El infinito está poblado de recuerdos. Pasan frente al poeta como escenas de un veloz documental que condensa en breves minutos la existencia de una vida “en el reflujo del agua que regresa al horizonte”. El infinito, lo sabemos, es inasiblemente ancho y dilatado, pero cabe en la cabeza de un alfiler. En este libro el autor vislumbra el fondo trágico de la vida y su ligazón con el goce permanente de la existencia, con la profunda belleza de las palabras y de la memoria. Este binomio forma un infinito día donde todo se mantiene vital y nebuloso, ausente y visible y donde sus presencias son nítidos fantasmas de pura realidad.

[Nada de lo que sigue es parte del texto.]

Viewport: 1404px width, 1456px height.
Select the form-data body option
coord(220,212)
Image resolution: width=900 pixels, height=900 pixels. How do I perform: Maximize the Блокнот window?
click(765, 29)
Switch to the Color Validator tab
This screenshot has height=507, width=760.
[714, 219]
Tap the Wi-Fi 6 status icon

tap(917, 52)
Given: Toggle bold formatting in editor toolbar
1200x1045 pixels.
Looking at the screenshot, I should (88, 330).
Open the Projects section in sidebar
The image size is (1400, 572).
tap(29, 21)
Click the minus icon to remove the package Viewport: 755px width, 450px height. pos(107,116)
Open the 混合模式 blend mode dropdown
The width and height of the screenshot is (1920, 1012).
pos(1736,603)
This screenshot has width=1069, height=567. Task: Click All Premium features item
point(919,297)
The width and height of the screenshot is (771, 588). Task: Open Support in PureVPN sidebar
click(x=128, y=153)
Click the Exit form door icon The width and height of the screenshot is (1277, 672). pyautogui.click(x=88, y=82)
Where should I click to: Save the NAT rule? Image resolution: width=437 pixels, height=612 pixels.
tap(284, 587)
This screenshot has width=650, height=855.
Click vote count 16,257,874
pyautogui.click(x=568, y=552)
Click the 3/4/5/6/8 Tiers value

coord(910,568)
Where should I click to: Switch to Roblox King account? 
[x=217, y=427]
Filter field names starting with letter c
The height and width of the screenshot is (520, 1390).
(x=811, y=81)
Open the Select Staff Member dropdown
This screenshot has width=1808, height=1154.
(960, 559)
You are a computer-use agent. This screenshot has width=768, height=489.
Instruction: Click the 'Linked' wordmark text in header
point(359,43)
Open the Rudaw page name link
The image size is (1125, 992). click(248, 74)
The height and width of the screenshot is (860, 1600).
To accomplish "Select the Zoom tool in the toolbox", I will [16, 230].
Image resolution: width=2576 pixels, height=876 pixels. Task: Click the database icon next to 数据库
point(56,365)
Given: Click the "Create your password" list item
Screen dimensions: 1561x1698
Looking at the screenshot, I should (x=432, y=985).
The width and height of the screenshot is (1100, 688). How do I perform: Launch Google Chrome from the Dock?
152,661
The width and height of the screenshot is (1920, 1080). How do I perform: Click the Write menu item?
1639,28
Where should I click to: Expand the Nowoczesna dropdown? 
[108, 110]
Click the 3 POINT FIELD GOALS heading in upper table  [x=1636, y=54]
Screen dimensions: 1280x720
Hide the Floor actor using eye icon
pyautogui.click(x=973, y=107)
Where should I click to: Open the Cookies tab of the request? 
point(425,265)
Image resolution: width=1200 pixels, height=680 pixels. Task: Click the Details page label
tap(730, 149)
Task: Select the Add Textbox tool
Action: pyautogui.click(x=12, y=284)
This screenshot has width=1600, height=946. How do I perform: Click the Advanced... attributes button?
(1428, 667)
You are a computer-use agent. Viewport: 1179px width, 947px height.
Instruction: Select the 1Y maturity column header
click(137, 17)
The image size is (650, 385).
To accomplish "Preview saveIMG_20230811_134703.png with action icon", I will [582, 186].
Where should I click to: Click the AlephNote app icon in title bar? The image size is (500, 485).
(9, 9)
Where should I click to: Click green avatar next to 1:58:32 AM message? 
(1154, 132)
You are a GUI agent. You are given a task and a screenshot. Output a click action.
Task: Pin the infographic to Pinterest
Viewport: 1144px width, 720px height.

“Huéspedes del tiempo, / ajados como la piel de la memoria”, Langagne punza con sus recuerdos en los nuestros, los intercambia y desliza al punto de no diferenciarlos: acto luminoso que nos lleva a recuperar la secuencia de la memoria propia, emergida del silencio con exuberante saudade llena de vitalidad. Libro de contrastes que hacen del instante lo eterno, las presencias evocadas forman la estirpe del poeta, quien extiende sus ramas para integrar, en la fronda de su memoria, voces de todas las lenguas, de todas las épocas que le han mostrado a lo largo de siglos las formas poliédricas del poema y el potencial de sus expresiones múltiples para aproximarse al hecho poético sin titubeos.
Caigamos en la tentación, dice el poeta, de que una metáfora vuelva más amable la vida de quien se enfrenta al mundo. En un diálogo con las nuevas generaciones, la vigencia y actualidad de su palabra mantiene, en su transparencia, el peso de la sencillez para declarar que en el infinito día siempre hay un inicio que marca, al mismo tiempo, el final.